NMED cures the permit applications’ deficiencies by issuing permits with conditions that ensure
environmental protection requirements are met. If NMED were prohibited from issuing permits
with reasonable conditions, NMED either (1) would have to deny permit applications, which
would prevent companies from operating and would result in many appeals, or (2) would have to
issue permits that are not protective of the environment. Neither scenario fulfills the legislative
goals of the state’s environmental programs.
4. CS HB 685’s limitations on the information that NMED may request during permit
evaluation are overly restrictive and would result in permits being issued without adequate
information or necessitate denial of permit applications. Under CS HB 685, the agency is only
allowed to obtain additional information one time for its administrative review and one time for
its substantive review (unless an applicant agrees otherwise but even in that case the time frame
can only be extended by 25% of the overall time frame). These limitations, especially for agency
substantive review, would not enable NMED to effectively and meaningfully review the more
complex permit applications. The Hazardous Waste Bureau, for example, operates under
extremely complex and voluminous regulations adopted from the federal regulations. Permit
review can take substantial time and resources and require more than one round of letters of
deficiency or letters requesting supplemental information in order to obtain the necessary
information to issue or condition a permit. Sometimes a response from an applicant will be
incomplete or will generate the need for additional information. NMED would not be able to
issue permits that meet environmental requirements if it did not have the ability to obtain the
information it needs and would thus be required to deny permit applications, which would result
in facilities not being permitted to operate and litigation.

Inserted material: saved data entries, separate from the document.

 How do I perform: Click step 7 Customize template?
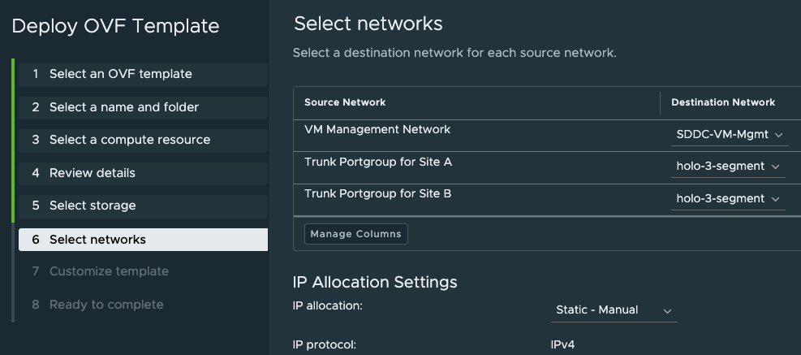point(109,271)
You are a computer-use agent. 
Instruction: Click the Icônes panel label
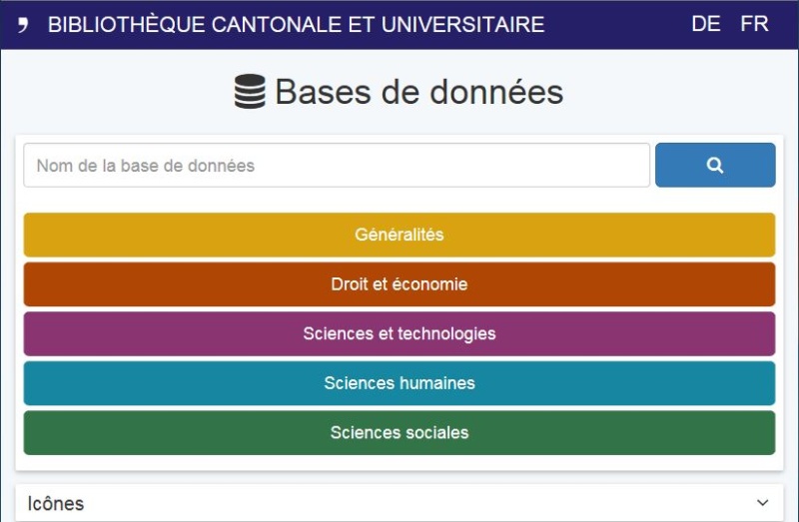pos(56,504)
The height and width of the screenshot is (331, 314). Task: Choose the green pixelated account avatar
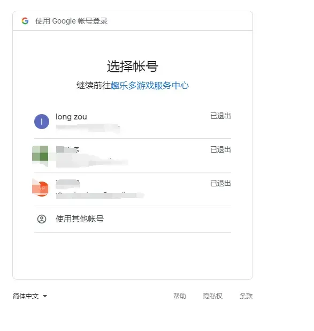coord(40,156)
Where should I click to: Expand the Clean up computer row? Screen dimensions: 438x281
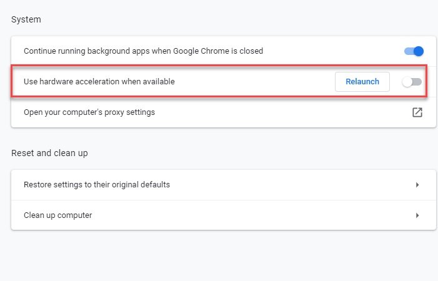(x=224, y=215)
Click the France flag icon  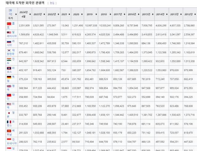(x=9, y=121)
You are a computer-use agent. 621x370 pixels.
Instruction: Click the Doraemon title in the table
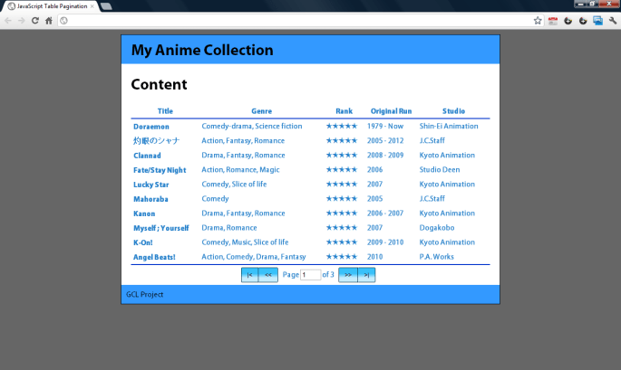tap(151, 127)
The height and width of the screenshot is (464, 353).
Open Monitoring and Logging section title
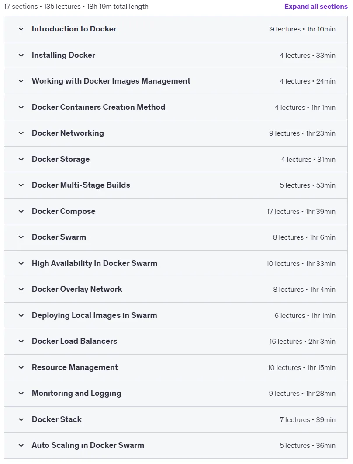[76, 393]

5. “Sanction" is so broadly defined, see Synopsis above, that it encompasses a vast array of
agency decisions that are generally not considered “sanctions" but would then be subject to the
stringent requirements of CS HB 685. This could result in unreasonable burden on agencies as
they proceed with their normal business operations and in endless litigation over what is or is not
a “sanction."
PERFORMANCE IMPLICATIONS
Department of Transportation explains that Section 6 distinctly differentiates administrative and
substantive reviews. Administrative review is intended to be a review for completeness of the
application. However, to the extent completeness assumes adequacy of the application,
adequacy is an issue which often cannot be determined until during the substantive review. If
the inadequacy is not discovered until the substantive review process, the agency is limited to
one request for supplementation. While this process appears directed as expediting license
processing, the one supplement-request rule, with its inflexibility, may have the opposite effect.

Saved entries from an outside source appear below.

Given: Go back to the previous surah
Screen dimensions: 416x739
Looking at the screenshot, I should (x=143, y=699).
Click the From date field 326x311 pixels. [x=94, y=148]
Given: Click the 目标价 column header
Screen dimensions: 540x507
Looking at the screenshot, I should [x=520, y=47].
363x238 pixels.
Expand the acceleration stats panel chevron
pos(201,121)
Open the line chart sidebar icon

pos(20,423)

Under the bill, the agency may deny an application due to inadequate information, seemingly
starting the process anew, rather than providing a more flexible information supplementation
process.
Gaming Control Board is concerned that the bill would create another layer of control over the
operations of GCB without necessarily providing increase accountability to the public served.
The cost of this would be lengthier process in promulgating final rules and increase staffing
costs.
pg_0005
House Bill 685/HTRCS – Page
5
According to the Environment Department Under existing funding and staffing levels, NMED’s
role in pollution prevention would be severely undermined and protection of human health and
the environment put at risk if the additional responsibilities without additional staff were
required under HB 685 and if certain of the limitations on agency action were required. In
addition, NMED's ability to meet legislatively mandated performance and accountability
measures to prevent pollution, and conduct compliance and enforcement actions would be
limited.
ADMINISTRATIVE IMPLICATIONS
GSD expressed concern that the timeframes could lead to dismissal of legitimate agency
enforcement actions and interfere with the ability of agencies to carry out their statutory duties.

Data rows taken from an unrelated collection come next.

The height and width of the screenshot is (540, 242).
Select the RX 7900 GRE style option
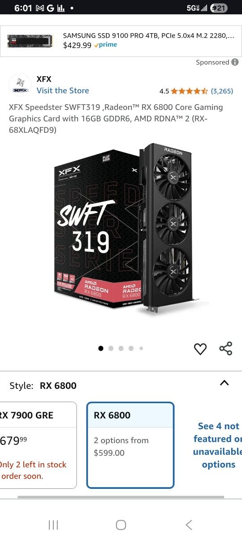38,445
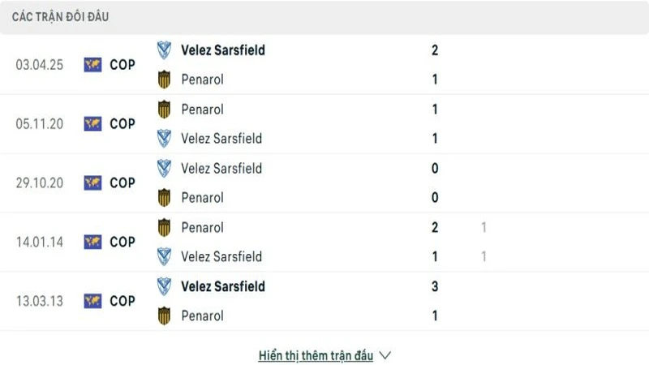Viewport: 649px width, 365px height.
Task: Click the COP competition icon for 13.03.13
Action: point(92,301)
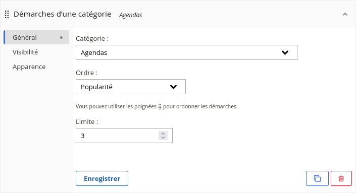Focus the Limite number field containing 3
The width and height of the screenshot is (356, 193).
click(x=124, y=136)
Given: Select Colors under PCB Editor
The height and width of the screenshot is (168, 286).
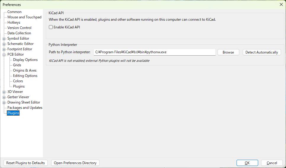Looking at the screenshot, I should [x=18, y=81].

CONFLICT, DUPLICATION, COMPANIONSHIP, RELATIONSHIP
Relates to HB 729 which enacts the “Administrative Negotiated Rulemaking Act" which would
allow a state agency with rulemaking authority to establish a rulemaking committee to negotiate
and develop a proposed rule if the agency determines that the use of the negotiated rulemaking
procedure is in the public interest.
TECHNICAL ISSUES
Department of Transportation notes that Section 1, definitions, includes two definitions, one for
“license" and one for “sanctions," which are very broad. Application of these definitions may
require the NMDOT to promulgate regulations detailing the NMDOT’s processes, particularly in
the right-of-way area, because the definitions could be construed as including such activities and
their affect on adjoining property
OTHER SUBSTANTIVE ISSUES
The Lottery Authority was uncertain if this bill would apply to its infrastructure, since it was
created as a public body, politic and corporate, separate from the state. The bill would impact
how it operates as a sales and marketing business. The bill is not consistent with its mandate to
maximize revenue for it beneficiary program.
As a point of reference to the original bill, the substitute withdrew sections that would have
required agencies to consider the impact of any rules on small businesses and that would have
narrowly limited the scope of an agency’s authority to create rules that implement or interpret the
specific powers and duties granted by an enabling statute. This is notable, insofar as the latter
provision would evidently have contradicted applicable case law, which does not so limit
agencies’ powers. See Winston v. New Mexico State Police Board, 80 N.M. 310 (1969).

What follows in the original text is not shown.